Loan origination software (LOS) came to the rescue with automated analyzation capability. This technology enables lenders to set their unique approval guidelines, comply with laws and their own regulations, reduce risk, and increase business. It can be tailored to all types of products, including mortgages, car financing, personal and business loans, credit cards, and lines of credit. With LOS built-in efficiencies, lenders can better manage the capital they have committed for specific loan products, enabling them to make more refined market projections.
Banks and other financial institutions aren’t the only beneficiaries of LOS systems, though. As a prospective borrower, you want a quick response to your application based only on accurate and objective data. With this technology, that’s what you get.
After completing a form with your information and authorizing the lender to check your credit, you will get at least a preliminary response. You will find out whether you are eligible for the loan, and if you are, how much you can borrow and what the interest rate will be.
So what does the LOS look for? Pretty much what the loan officers of the past did — but they can obtain and analyze it at lightning speed. Here are seven of the most important factors an LOS system can input:
1. Personal Identification
First up is to confirm that the person applying for the loan is really you by submitting your Social Security number or employee identification number. Other government-issued forms of identification, such as a passport or driver’s license, may also be required.
Making sure the right personal identification information is attached to you as an applicant helps cut down on fraud and is a key factor in the lender’s “know your customer” due diligence.
2. Employment Information
This information can include your employer and industry, the position you hold, how long you have worked at the job, and your annual or monthly income. All of that data can be electronically checked.
3. Outstanding Loan Balances
How much do you already owe, what is the monthly payment, and when is the loan set to be fully repaid? This is crucial information when you apply for a new loan since it shows your financial capability. LOS systems give the lender access to your most current balances.
4. Debt-to-Income Ratio (DTI)
This ratio will be calculated with the LOS program. Your DTI ratio is the total of all your monthly debt payments divided by your gross monthly income. It’s a way for lenders to determine whether you have enough money to make regular payments on a new loan.
5. Credit Delinquencies
Your credit report lists your bill payment history, including loans, current debt, and other financial obligations. If you have any late payments on your reports, they will be picked up by LOS technology. The system can be set to search for delinquencies that took place on certain dates so it can filter out those the lender considers to be less of a concern.
6. Credit Score
The LOS can access the credit scores attached to any of the major credit reporting bureaus. The lender can choose which scoring system and version it wants to use. It can also set the minimum score it requires borrowers to have for loan approval and to set terms such as the interest rate and loan amount.
7. Bank Statements
More relevant data will be found on your checking and savings statements, which can be picked up by LOS technology. Within seconds, the system can verify your assets and account ownership. This way, the lender will have the latest view into the funds available in your bank accounts.

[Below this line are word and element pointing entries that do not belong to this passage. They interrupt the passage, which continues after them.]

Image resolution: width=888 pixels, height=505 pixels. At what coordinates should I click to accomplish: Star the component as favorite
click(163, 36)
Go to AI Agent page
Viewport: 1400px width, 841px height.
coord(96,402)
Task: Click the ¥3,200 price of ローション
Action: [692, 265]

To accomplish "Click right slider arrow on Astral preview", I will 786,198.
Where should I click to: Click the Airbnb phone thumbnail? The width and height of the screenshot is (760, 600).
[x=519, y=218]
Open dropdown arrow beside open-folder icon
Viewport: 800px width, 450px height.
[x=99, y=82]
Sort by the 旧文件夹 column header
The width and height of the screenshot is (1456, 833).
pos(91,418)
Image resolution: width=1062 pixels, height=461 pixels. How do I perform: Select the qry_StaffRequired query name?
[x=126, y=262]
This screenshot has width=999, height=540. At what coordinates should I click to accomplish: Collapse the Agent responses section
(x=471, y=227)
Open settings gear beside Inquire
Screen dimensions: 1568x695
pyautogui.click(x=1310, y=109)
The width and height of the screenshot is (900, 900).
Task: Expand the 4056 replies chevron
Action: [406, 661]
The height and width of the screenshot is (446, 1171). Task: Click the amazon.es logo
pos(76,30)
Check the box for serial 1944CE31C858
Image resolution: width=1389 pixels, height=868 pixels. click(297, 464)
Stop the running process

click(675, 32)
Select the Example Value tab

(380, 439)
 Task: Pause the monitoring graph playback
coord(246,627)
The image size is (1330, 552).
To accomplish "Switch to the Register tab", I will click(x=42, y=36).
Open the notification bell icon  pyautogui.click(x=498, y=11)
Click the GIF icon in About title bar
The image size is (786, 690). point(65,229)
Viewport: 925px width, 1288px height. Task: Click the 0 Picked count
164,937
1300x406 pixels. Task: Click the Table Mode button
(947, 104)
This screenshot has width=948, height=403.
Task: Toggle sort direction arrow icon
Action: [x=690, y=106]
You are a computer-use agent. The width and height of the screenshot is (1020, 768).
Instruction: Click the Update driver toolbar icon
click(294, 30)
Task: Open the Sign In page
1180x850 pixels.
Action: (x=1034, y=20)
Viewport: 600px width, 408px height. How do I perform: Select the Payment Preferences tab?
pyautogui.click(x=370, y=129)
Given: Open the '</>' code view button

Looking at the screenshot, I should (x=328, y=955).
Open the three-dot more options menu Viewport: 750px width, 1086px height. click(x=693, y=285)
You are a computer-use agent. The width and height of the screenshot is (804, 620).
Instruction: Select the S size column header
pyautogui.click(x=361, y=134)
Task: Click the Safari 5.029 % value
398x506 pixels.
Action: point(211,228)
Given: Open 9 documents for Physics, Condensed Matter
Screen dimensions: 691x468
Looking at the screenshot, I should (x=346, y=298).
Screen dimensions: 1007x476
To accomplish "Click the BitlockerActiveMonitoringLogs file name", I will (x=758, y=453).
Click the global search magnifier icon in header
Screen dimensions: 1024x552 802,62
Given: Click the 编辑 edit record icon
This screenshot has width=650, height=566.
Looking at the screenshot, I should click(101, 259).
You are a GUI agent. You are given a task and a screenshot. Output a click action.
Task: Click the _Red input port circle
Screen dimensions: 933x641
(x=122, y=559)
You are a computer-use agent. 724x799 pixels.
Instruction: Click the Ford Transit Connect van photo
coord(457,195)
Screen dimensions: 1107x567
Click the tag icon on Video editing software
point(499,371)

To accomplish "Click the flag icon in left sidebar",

What LOS Technology Can’t Do
The automated process offered by LOS systems doesn’t mean you will never have to supply other information or hard copies of documents. For many loans, including mortgages and business loans, you will eventually have to present documentation of your income, for example, to the lender before moving on to the next step.
Fair lending practices have to be honored as well, and technology can’t be used to sidestep it. The Fair Housing Act prohibits software — or human loan officers, for that matter — from using your race, color, national origin, religion, sex, familial status, and handicap to discriminate against you.
The Equal Credit Opportunity Act prohibits discrimination in credit transactions based on race or color, national origin, sex, marital status, age (provided you have the capacity to enter into a contract), and receipt of income from a public assistance program.
The Bottom Line on Loan Origination Software
In the end, a good loan origination software program benefits both the borrower and the lender. Customer service is improved because there is less back and forth, accuracy is greater since it all but eliminates data entry errors, and fraud is reduced with the verification process.